Comedian Josh Blue performs at the Louisville Comedy Club. Blue won the NBC reality competition show Last Comic Standing in 2006. He’s said he likes to push back against stereotypes of people with disabilities through his comedy.
- Dates: May 26 – 28. Ticket info here.
It’s the 20th anniversary of Abbey Road on the River, a celebration of Beatles music and other classic rock icons at Jeffersonville’s Big Four Station Park.
The Carnegie Center for Art and History in New Albany hosts its annual “Form, Not Function: Quilt Art at the Carnegie” show. It features the work of more than 20 quilt artists from around the country.
- Dates: May 19 – July 16. Details here.
Here’s your reminder that the Kentucky Shakespeare Festival in Central Park kicks off this month, opening with “Twelfth Night.” Other mainstage performances include “Richard III” and “The Merry Wives of Windsor.”
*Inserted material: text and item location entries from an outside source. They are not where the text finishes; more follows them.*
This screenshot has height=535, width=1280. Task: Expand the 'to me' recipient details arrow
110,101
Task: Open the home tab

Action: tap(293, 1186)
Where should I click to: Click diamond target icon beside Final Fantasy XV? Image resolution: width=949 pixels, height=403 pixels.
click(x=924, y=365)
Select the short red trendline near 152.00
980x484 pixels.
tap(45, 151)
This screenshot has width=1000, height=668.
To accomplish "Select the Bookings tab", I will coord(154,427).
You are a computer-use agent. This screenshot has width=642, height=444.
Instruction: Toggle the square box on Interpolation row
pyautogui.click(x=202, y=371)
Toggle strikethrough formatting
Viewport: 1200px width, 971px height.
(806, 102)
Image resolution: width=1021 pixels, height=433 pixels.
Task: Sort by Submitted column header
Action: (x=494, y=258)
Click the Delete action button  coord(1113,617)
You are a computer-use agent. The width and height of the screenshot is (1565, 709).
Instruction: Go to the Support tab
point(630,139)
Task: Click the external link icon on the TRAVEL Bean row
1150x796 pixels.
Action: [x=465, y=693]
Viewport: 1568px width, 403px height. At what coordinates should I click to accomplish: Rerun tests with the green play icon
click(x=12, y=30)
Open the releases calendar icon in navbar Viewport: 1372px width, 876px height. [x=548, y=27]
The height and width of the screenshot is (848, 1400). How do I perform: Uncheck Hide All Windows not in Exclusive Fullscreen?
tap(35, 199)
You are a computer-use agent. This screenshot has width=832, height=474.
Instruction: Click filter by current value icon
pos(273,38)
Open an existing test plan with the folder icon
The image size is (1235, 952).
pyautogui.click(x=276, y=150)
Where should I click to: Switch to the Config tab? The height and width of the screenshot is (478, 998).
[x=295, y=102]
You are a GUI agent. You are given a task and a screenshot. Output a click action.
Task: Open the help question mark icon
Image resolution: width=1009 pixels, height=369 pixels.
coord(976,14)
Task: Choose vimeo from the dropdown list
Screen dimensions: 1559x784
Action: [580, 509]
- Dates: May 27 – Aug. 7. Details here.
- Also, here’s a primer on what to expect for Kentucky Shakespeare’s longest season in the park to date.
Portland Museum opens Weber Group Past, Present, and Future this weekend. The exhibition focuses on fabrication from Weber Group, which was founded by two Louisvillians. They’ve played a role in the design and build out of places like Kentucky Kingdom and Louisville Zoo. They’re also collaborating with Portland Museum on its forthcoming immersive children’s museum, AHOY.
- Dates: May 22 – mid-September. More information here.
The Muhammad Ali Center is featuring the artwork of muralist Kelsey Montague. It’s called “What Lifts You?” Montague is known for Instagramable murals of wings that make whomever stands in front of them look like winged creatures themselves.
- Dates: Now – Dec. 31. Info here.
In case you missed it
Attention, attention: WFPK has added more artists to this year’s Waterfront Wednesday lineup. That includes two headliners for the monthly concert series: Nashville band Moon Taxi and singer-songwriter Joan Osborne, whom I recently learned grew up in the Louisville area.
A few things are coalescing for Louisville visual artist John Brooks right now, most notably an influx of creative ideas and energy, plus national recognition and opportunities. We spoke about his latest work, an ongoing series of intimate portraiture and landscape drawings.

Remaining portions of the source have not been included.